Eduardo Estala Rojas
Le 8 août prochain, Adolfo Castañón fêtera ses soixante ans. Au cours des années, il crée une œuvre prolifique tant de poète et de conteur que d’essayiste, d’éditeur et de critique littéraire. Parmi ses travaux, on remarque ses études sur Montaigne, Alfonso Reyes, Juan José Arreola et Octavio Paz.
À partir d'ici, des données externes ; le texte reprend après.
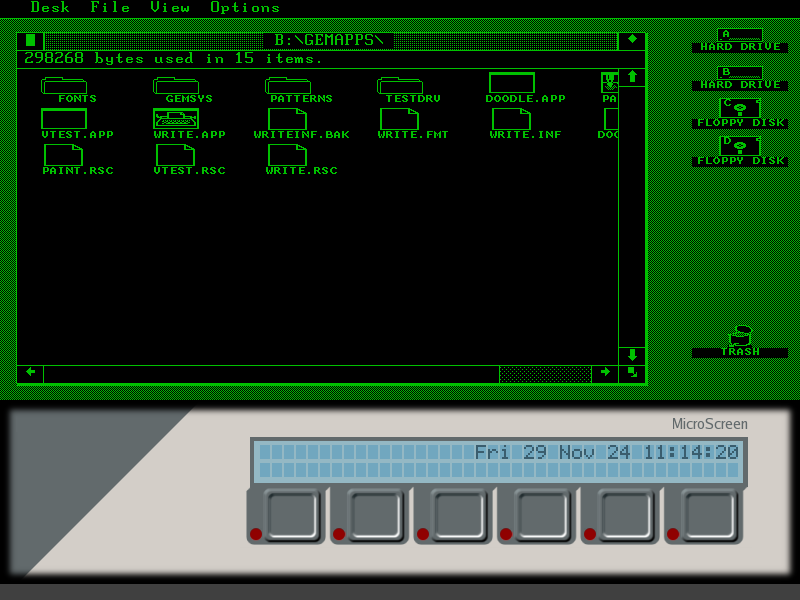
Task: Open the Desk menu
Action: 50,8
Il est membre de l’Académie Mexicaine de la Langue depuis le 10 mars 2005 et a reçu le prix Diana Moreno Toscano (1976), le premier prix national de littérature Mazatlán (1995), le prix Xavier Villaurrutia (2008), le prix national de journalisme José Pagés Llergo (2010) dans la catégorie des programmes culturels de la télévision pour l’émission «Les maîtres derrière les idées» diffusée sur TV UNAM. Il a aussi été promu Officier des Arts et Lettres par le gouvernement français en 2004. Aujourd’hui, il occupe le poste de bibliothécaire archiviste de l’Académie Mexicaine de la Langue et est secrétaire de la Commission de Consultations Linguistiques depuis 2005 et président de la Commission de Communication et d’Informatique depuis 2009. Enfin, Adolfo Castañón est membre du Programme de chercheurs associés du Collège du Mexique pour lequel il prépare l’édition de la seconde partie de la correspondance entre Alfonso Reyes et Pedro Henríquez Ureña (1914-1916), en collaboration avec Isaura Contreras et Alma Delia Hernández.
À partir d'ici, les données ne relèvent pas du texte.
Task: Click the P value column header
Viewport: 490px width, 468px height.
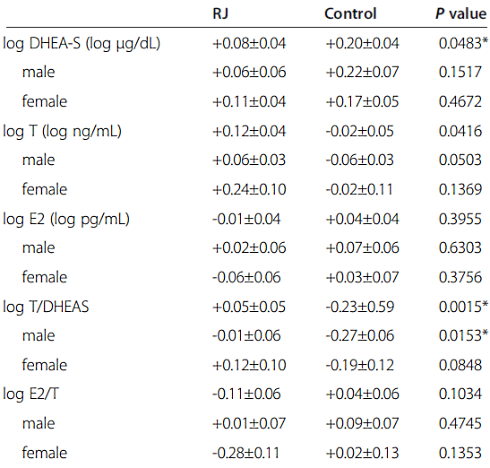Action: [461, 14]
—En 1973, vous publiez une biographie d’Alphonse Gabriel Capone dit Al Capone, votre premier livre que vous signez d’un pseudonyme et, grâce aux droits d’auteur, vous voyagez en Europe pendant quatorze mois. Vous vivez en Israël, dans un kibboutz, et en France où se conforte votre vocation. En quoi ce voyage a-t-il été déterminant pour votre esprit encyclopédique?
—En réalité, la biographie d’Al Capone n’a pas été mon premier livre, avant il y avait eu Autobiographie précoce, une commande d’Huberto Batis, et un certain nombre de poèmes, de contes et d’essais. Le voyage a été une expérience initiatique. En plus d’Israël qui se trouvait en pleine Guerre du Kippour, je suis allé en Grèce, en Turquie, en Italie, en Espagne et en France. J’ai connu la rue où j’ai appris à dormir, j’ai vécu des aventures, la pauvreté, les intempéries, l’amitié, l’art de survivre physiquement et mentalement. Ce voyage était motivé par l’envie de savoir si la civilisation avait réellement existé. Par exemple, j’ai rejoint à pied le port grec de Patras à la ville d’Olympie distante de 175 km. Ce fut un grand tour dans l’esprit de ceux que faisaient les jeunes Anglais du XIXe siècle. Le Castañón qui a quitté le Mexique en 1973 était une personne très différente de celui qui est revenu au milieu de 1974. Le fil conducteur dans le labyrinthe du voyage a été la culture grecque et latine. Je transportais deux livres: Le cicérone de Jakob Burckhardt et l’édition française du Bain de Diane de Pierre Klossowski.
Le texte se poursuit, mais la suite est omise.